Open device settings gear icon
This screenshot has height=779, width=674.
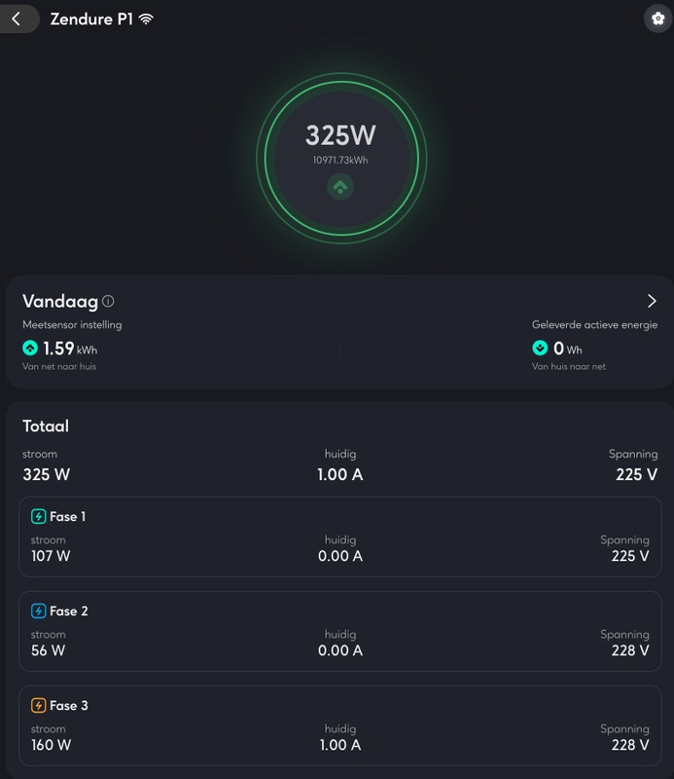point(657,19)
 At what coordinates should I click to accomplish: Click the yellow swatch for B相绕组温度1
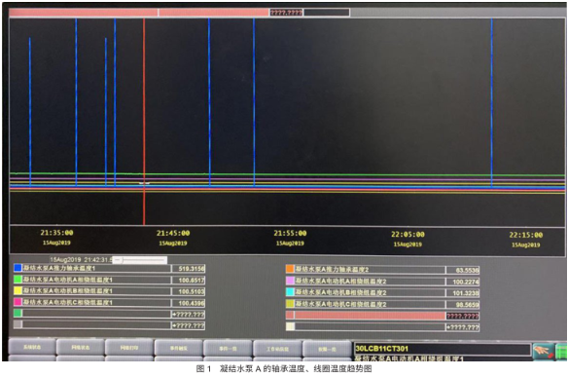[x=18, y=290]
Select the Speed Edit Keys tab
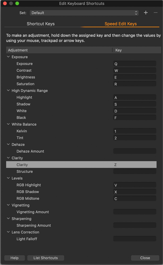This screenshot has width=163, height=265. [121, 24]
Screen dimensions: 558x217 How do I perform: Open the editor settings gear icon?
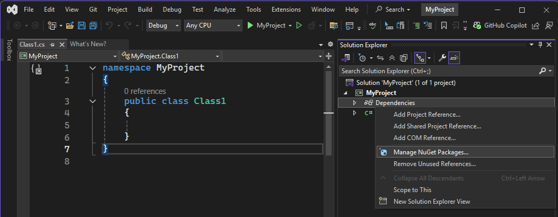330,45
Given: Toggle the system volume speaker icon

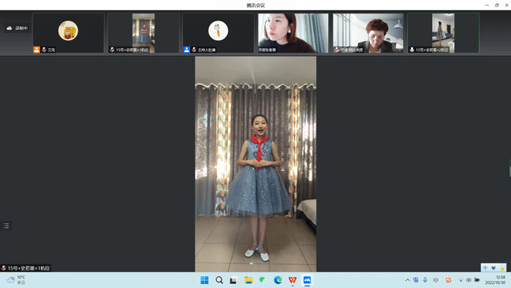Looking at the screenshot, I should click(468, 280).
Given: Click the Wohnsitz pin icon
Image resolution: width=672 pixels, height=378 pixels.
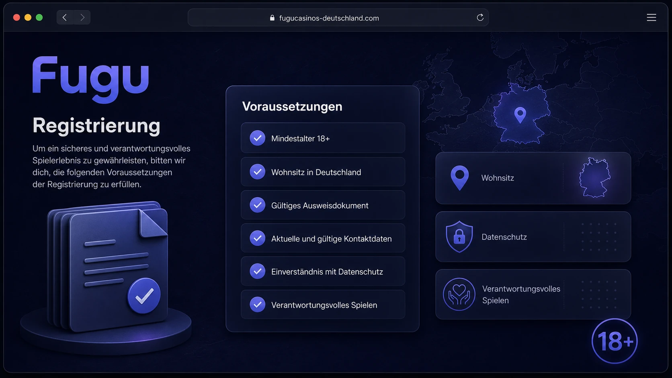Looking at the screenshot, I should [x=460, y=178].

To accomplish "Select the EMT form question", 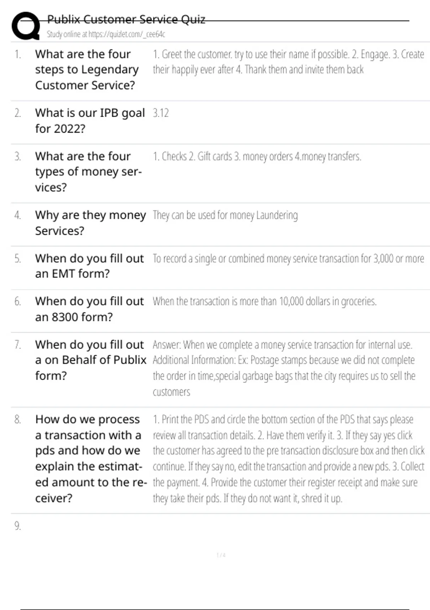I will (x=89, y=266).
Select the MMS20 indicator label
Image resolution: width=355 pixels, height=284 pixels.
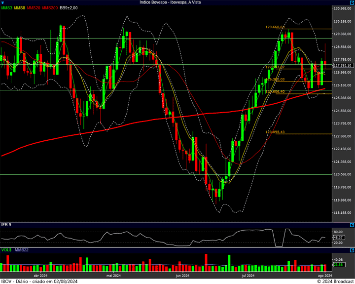pos(34,8)
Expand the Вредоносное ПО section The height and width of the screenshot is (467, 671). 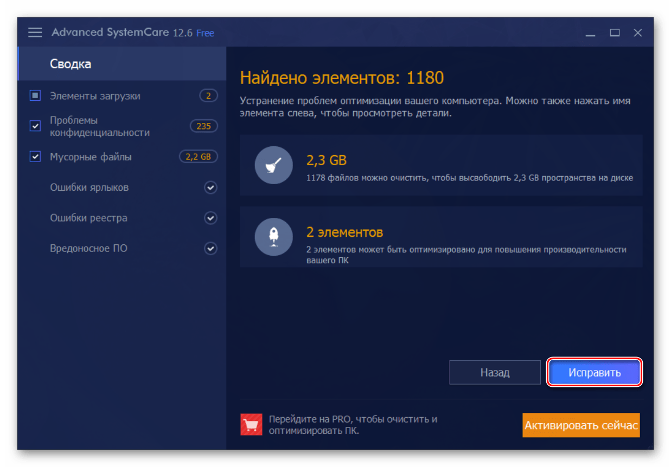(210, 249)
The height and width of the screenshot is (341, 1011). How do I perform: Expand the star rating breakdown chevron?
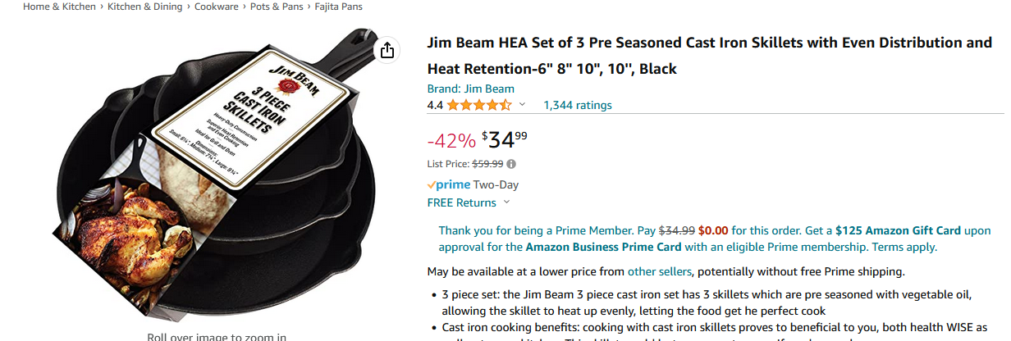tap(522, 104)
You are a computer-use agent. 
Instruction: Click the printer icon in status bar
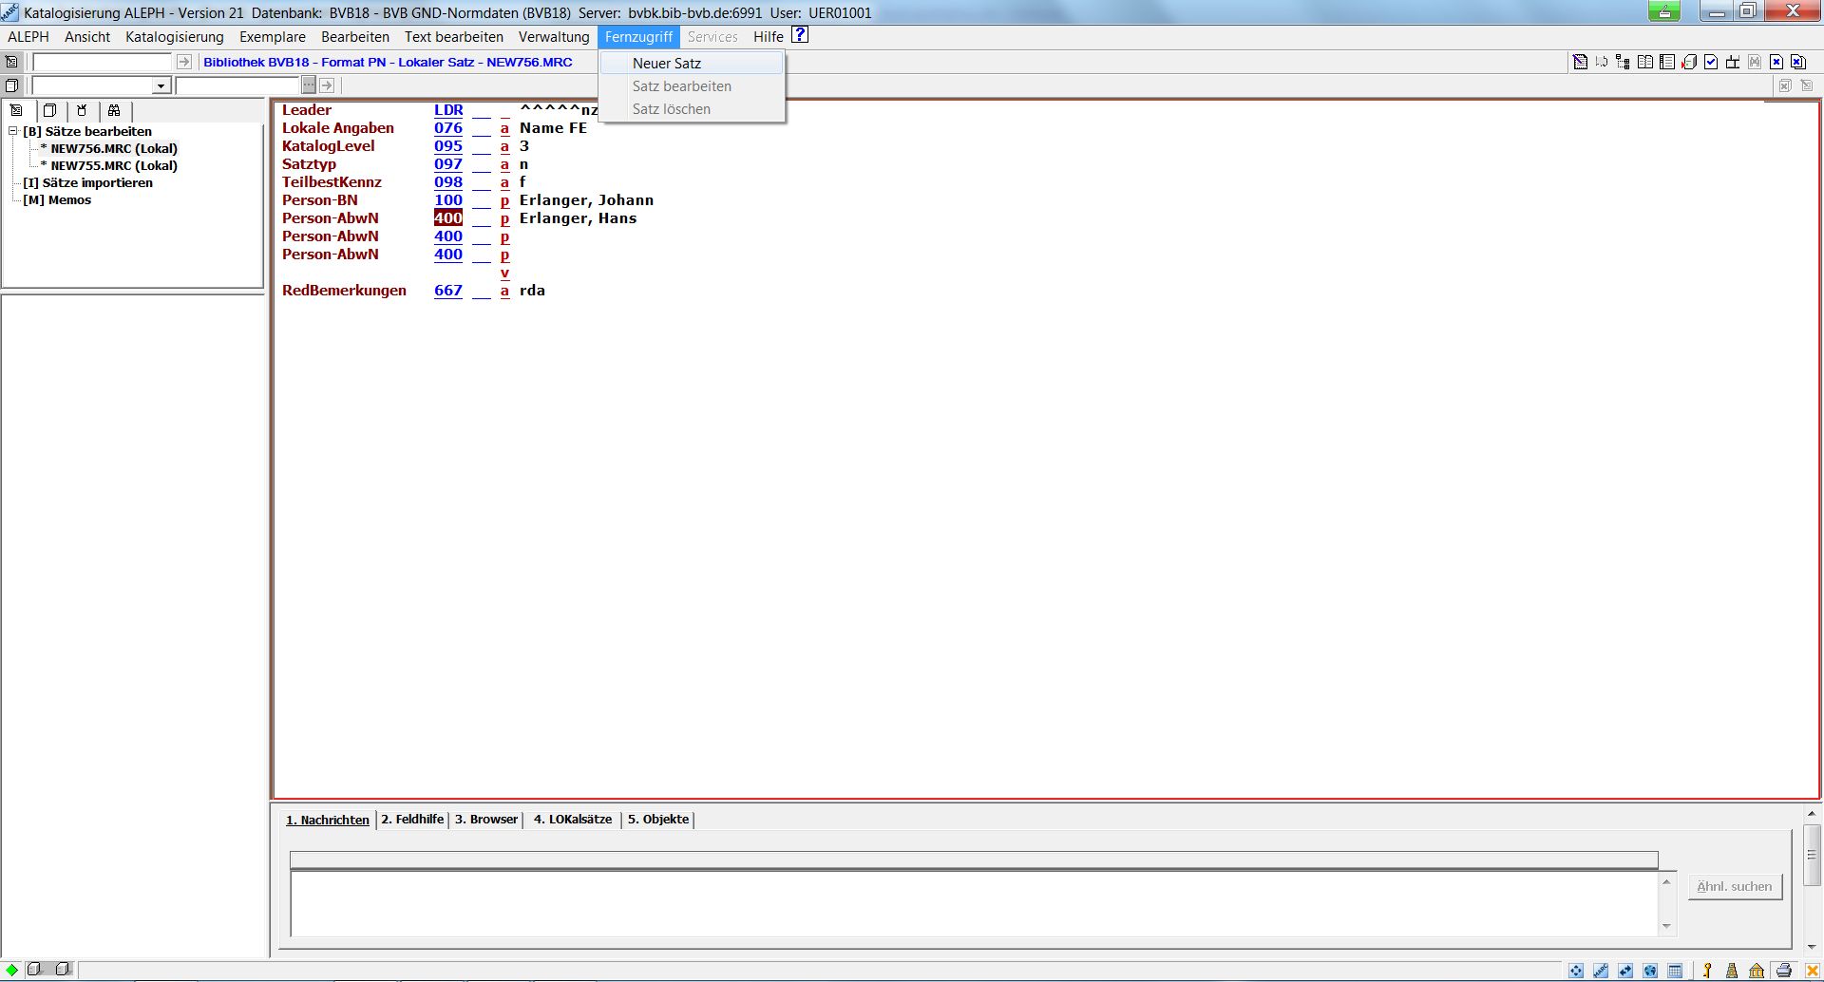pos(1783,970)
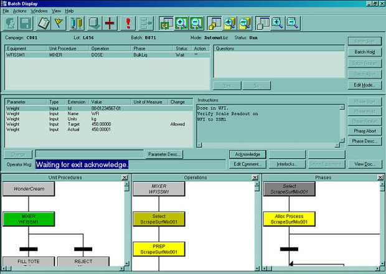386x274 pixels.
Task: Zoom in on the green procedure view
Action: click(181, 24)
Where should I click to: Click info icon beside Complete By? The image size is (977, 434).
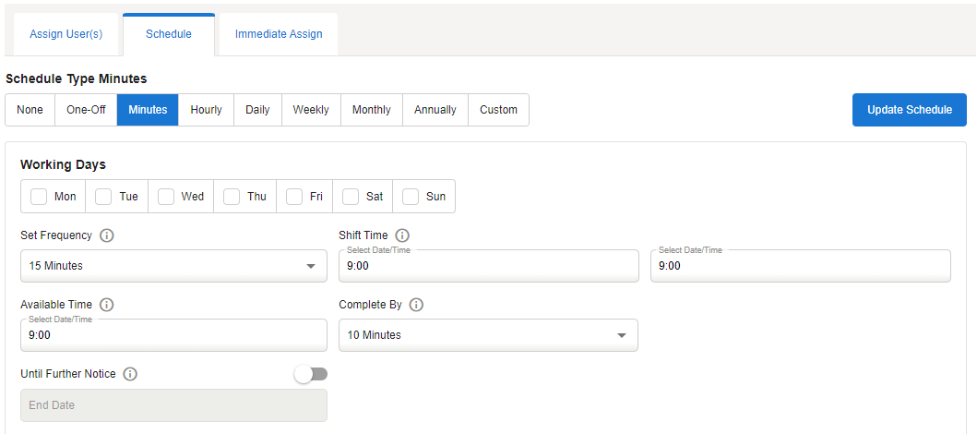click(x=416, y=305)
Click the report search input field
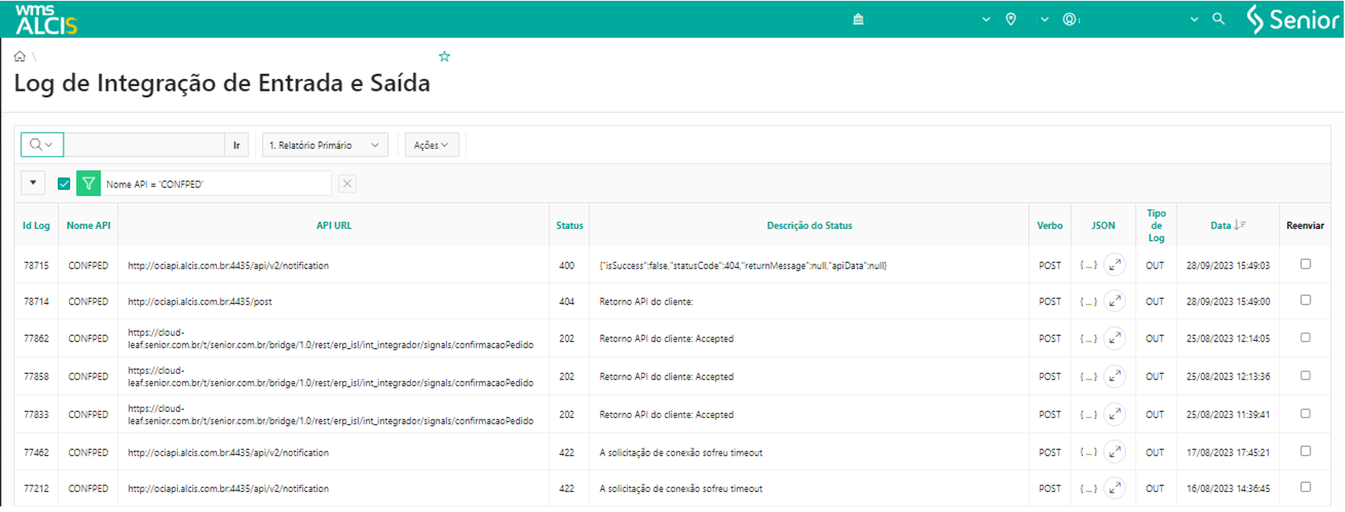The width and height of the screenshot is (1345, 512). (144, 145)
+-------+
• **WORK REQUEST**: Retype the line containing "You are a computer-use agent." and each line after it through the last line of the entries above, exactly, with no pictures and nothing else.

• **EXERCISE SOLUTION**:
You are a computer-use agent. 
Instruction: Click the printer icon in status bar
pos(1783,970)
386x274 pixels.
Task: Zoom in on the green procedure view
Action: click(181, 24)
Where should I click to: Click info icon beside Complete By? The image size is (977, 434).
click(x=416, y=305)
Click the report search input field
The width and height of the screenshot is (1345, 512). (144, 145)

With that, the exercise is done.